Book cover design by Stephen Best 

I was so entrapped by Barbara Kyle's novel that I devoured it in two days. Another dinner not cooked… *

This thriller will please fans of Linwood Barclay, Paula Hawkins or Gillian Flynn—all the left-field twists and turns are there, plus you actually learn something, and without boring exposition.

One of the things I loved most about the setting of the book was how unabashedly Canadian it was. Kyle includes doffs of the hat to our coloured bills and ‘bull’s eye’ coins, maple syrup, the RCMP, Canada geese and the CPR, but there are no clichés or schlock: no cops ordering double-doubles at Timmy’s or references to losing hockey teams. These cultural markers are seamlessly woven into the plot. And the Canadian setting is actually part of the plot. (I don’t know if the situation in the States is comparable, but I suspect American readers will find familiar themes.)

An American oil company with a Canadian division is extracting in rural areas in Alberta and ‘sour gas’ (hydrogen sulphide) poisonings from fracking have caused uproar from some citizens who are opposed to it; then there are those who rely on the oil company’s annual payouts to use their land. That’s as far as I can go if I am to avoid spoilers. But destruction of the land (top soil removal, for instance) and industrial safety issues and accidents are definitely illustrated in the characters’ sub-plots. Canadian legalities are also touched on.

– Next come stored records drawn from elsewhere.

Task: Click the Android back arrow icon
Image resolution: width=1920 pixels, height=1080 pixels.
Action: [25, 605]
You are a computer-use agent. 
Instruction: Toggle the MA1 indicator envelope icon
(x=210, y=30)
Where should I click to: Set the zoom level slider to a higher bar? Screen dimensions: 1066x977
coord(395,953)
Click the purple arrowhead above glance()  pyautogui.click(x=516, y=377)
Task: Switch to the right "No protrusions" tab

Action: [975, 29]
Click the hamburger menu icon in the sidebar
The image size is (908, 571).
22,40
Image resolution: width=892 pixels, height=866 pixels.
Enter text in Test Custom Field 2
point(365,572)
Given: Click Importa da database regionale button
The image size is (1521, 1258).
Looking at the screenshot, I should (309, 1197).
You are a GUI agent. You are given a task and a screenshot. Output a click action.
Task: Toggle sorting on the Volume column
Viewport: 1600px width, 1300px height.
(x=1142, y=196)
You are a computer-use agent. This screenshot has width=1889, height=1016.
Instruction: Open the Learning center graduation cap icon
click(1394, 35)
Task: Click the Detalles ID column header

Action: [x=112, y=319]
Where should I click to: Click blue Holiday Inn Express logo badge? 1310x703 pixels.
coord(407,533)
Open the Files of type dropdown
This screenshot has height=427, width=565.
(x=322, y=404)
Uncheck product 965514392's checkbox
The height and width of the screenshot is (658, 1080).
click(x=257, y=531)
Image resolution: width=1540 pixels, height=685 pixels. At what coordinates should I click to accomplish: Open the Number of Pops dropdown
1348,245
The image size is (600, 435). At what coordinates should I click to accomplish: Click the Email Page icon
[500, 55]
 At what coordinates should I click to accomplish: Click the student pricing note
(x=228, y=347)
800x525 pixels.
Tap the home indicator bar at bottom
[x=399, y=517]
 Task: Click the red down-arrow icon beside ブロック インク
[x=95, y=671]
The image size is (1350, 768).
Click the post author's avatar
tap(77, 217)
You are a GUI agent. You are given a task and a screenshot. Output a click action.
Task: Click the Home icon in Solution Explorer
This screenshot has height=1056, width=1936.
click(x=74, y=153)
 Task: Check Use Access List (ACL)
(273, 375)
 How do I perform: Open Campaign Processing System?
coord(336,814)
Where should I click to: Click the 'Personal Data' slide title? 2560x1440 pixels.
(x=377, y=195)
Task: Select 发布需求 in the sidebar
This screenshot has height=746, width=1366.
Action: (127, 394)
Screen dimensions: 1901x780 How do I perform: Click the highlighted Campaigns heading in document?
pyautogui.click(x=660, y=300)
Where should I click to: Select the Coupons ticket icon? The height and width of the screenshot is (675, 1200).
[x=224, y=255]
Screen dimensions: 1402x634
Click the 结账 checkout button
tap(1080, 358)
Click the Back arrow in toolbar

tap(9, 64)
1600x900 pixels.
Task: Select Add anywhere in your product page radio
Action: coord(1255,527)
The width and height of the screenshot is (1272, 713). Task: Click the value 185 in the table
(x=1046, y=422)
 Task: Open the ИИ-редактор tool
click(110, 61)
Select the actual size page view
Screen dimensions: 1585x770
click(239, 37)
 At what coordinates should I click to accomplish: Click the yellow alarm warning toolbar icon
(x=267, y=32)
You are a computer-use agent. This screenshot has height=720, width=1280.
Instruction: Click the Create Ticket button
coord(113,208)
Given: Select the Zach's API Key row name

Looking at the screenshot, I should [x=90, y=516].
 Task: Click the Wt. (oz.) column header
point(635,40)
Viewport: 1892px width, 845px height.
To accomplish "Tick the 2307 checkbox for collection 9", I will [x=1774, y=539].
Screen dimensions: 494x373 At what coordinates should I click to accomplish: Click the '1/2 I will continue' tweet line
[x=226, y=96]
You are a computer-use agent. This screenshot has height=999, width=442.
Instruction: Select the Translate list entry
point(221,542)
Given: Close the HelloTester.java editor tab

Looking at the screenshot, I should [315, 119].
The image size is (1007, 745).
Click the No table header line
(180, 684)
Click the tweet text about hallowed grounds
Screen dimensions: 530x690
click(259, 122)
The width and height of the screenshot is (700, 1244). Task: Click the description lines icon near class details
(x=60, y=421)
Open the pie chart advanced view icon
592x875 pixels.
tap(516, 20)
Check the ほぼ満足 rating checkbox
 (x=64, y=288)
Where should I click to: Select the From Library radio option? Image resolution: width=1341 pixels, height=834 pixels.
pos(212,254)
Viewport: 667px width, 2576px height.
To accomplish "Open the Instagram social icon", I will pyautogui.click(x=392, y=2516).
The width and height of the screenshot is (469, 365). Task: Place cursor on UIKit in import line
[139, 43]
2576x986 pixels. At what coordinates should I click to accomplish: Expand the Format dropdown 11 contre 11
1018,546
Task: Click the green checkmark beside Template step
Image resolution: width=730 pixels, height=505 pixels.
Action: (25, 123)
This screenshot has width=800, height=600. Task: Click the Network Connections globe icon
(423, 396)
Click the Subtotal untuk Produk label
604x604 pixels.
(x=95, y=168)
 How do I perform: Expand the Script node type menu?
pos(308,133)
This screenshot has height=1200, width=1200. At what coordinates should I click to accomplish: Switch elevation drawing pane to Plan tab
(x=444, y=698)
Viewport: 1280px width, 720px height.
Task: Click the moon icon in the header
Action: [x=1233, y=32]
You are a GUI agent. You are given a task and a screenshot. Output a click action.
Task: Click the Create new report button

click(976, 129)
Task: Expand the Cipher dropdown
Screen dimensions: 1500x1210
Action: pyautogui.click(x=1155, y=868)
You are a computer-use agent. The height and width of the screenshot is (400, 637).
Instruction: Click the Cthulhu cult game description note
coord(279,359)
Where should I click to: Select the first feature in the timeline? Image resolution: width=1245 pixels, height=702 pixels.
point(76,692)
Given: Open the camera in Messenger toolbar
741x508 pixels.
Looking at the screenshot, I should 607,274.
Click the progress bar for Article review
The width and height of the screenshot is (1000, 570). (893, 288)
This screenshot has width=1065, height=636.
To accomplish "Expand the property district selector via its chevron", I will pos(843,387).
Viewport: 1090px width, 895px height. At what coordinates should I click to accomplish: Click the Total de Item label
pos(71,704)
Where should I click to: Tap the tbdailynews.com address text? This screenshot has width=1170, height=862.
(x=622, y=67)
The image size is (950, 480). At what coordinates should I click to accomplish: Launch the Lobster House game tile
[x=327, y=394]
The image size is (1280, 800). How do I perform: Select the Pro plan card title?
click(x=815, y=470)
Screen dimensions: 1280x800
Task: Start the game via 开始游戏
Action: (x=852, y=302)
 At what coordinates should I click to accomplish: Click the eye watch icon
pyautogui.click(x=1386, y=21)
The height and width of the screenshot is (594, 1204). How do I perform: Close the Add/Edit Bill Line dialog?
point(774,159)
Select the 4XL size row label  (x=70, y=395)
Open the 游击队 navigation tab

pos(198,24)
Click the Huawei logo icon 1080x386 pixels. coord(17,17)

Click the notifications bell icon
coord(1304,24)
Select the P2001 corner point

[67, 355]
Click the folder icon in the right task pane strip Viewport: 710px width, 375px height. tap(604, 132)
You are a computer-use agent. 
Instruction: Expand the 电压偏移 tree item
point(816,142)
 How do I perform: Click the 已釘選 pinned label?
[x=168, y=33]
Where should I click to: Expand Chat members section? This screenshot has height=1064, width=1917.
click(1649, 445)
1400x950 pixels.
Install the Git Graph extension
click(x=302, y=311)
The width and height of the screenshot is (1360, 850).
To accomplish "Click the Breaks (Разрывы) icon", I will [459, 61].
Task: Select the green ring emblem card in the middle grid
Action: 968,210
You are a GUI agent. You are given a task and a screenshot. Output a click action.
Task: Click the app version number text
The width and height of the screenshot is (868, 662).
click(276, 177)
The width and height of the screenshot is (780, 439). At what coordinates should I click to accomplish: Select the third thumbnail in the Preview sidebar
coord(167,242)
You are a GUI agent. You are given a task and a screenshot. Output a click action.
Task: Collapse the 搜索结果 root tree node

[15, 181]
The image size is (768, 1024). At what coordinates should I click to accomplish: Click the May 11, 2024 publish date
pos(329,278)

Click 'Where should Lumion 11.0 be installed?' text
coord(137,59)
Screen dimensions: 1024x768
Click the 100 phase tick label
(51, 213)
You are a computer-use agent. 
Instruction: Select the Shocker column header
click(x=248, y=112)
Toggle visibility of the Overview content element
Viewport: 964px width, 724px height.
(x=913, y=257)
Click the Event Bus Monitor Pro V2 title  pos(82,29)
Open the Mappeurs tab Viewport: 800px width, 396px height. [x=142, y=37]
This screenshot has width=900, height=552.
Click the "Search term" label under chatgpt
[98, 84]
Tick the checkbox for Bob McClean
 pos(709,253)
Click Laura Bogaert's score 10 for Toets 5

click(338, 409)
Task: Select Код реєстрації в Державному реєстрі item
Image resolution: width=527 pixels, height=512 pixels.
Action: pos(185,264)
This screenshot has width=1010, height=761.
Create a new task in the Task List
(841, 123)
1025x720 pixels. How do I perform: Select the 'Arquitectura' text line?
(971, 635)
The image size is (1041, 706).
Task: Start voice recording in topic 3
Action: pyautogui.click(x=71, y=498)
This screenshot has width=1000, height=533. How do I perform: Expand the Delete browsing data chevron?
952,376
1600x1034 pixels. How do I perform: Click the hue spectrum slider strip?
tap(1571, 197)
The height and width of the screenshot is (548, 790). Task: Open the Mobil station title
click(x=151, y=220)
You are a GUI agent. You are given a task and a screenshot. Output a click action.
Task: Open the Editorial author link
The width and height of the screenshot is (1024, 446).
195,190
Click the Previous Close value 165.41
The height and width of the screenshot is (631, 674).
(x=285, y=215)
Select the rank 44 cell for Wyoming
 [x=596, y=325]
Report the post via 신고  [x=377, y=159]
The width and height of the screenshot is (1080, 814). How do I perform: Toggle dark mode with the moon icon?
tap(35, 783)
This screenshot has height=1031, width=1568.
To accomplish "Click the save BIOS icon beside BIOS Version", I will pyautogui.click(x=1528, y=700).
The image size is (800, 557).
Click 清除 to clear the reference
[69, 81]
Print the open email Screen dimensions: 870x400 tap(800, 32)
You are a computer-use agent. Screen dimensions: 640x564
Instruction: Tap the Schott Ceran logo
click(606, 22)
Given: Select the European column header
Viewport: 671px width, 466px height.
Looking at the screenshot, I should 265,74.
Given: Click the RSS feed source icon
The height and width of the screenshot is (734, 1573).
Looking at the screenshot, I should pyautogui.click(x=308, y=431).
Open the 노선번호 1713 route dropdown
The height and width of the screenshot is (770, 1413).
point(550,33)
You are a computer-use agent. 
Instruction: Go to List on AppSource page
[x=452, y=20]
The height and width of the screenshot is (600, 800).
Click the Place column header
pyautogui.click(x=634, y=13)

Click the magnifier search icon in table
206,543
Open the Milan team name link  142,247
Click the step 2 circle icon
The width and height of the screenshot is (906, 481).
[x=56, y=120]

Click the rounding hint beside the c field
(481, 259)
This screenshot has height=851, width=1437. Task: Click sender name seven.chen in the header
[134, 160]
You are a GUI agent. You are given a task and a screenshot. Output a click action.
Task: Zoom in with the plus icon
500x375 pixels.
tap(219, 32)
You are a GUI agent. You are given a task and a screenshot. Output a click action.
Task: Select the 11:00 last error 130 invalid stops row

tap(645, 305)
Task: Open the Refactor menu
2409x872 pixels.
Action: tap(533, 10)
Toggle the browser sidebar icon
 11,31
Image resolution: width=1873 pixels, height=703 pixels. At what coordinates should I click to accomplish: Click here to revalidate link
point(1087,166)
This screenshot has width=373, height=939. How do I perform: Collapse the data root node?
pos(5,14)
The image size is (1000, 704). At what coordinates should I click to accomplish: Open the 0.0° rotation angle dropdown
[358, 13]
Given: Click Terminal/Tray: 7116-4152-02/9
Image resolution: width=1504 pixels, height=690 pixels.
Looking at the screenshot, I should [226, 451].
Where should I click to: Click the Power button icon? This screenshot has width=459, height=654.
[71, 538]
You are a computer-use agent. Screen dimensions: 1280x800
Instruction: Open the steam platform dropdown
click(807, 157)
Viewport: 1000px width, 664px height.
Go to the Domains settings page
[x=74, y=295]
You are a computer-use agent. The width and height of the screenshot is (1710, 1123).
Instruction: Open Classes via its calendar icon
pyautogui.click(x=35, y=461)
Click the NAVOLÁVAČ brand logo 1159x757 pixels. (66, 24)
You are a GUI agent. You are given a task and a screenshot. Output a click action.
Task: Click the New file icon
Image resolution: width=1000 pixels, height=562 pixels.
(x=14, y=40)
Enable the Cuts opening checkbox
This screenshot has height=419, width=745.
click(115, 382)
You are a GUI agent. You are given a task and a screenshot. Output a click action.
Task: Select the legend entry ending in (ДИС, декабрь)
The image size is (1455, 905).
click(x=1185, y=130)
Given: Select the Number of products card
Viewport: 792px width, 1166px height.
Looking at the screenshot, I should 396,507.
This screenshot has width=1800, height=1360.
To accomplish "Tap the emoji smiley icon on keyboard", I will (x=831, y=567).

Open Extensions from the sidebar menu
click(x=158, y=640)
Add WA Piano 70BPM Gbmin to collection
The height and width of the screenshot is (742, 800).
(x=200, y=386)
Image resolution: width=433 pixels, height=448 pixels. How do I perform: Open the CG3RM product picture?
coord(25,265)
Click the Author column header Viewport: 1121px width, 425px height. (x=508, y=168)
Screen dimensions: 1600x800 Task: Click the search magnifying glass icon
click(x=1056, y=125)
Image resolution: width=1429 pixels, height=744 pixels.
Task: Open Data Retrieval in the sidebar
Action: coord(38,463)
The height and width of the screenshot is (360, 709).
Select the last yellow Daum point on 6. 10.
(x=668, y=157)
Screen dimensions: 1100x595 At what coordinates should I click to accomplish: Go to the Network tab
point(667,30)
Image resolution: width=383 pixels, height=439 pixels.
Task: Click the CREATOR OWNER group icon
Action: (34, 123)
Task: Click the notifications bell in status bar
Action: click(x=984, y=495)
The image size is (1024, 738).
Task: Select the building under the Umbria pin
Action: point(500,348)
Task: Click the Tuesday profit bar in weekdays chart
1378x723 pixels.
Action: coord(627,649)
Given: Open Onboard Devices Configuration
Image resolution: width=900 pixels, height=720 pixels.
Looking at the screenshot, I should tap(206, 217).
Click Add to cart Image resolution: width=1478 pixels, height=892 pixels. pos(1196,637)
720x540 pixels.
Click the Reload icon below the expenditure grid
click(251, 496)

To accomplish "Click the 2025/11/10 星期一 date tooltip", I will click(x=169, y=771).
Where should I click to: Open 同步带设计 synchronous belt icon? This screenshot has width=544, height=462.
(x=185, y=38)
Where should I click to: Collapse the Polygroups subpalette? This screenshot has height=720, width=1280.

Another theme that the author brings into the story, again without sounding saccharine, is caring for family members with mental health and physical disability issues. I won't reveal the details of that either, but will let you discover Kyle's treatment of it in one or two of the characters on your own.

But that’s just the background! The industrial espionage, corruption and corner-cutting; the characters you think you know; the oppressive mood; love and betrayal, courtroom drama, mystery—who knew fracking could be so exciting? Perhaps I shouldn’t be so light about it, but it doesn’t read like Kyle wrote this novel from a soapbox: it’s just good story-telling, made all the more interesting by a refreshingly different backdrop. Call me uninformed or apathetic, but I found that reading about this issue in a fictional framework got me interested in the issues and implications for landowners more so than reading about them in news reports or investigations.

Barbara Kyle writes a successful historical fictions series, the Thornleigh Saga, which I would like to check out, but first I want to read her other thriller, The Experiment, which sounds right up my spec-fic alley.

*Actually, I seem to be doing that more and more lately, so perhaps I will start using a number out of 5 dinners not cooked, represented by wine and cheese, to represent how good a read it is. Entrapped gets 5 wine-and-cheeses.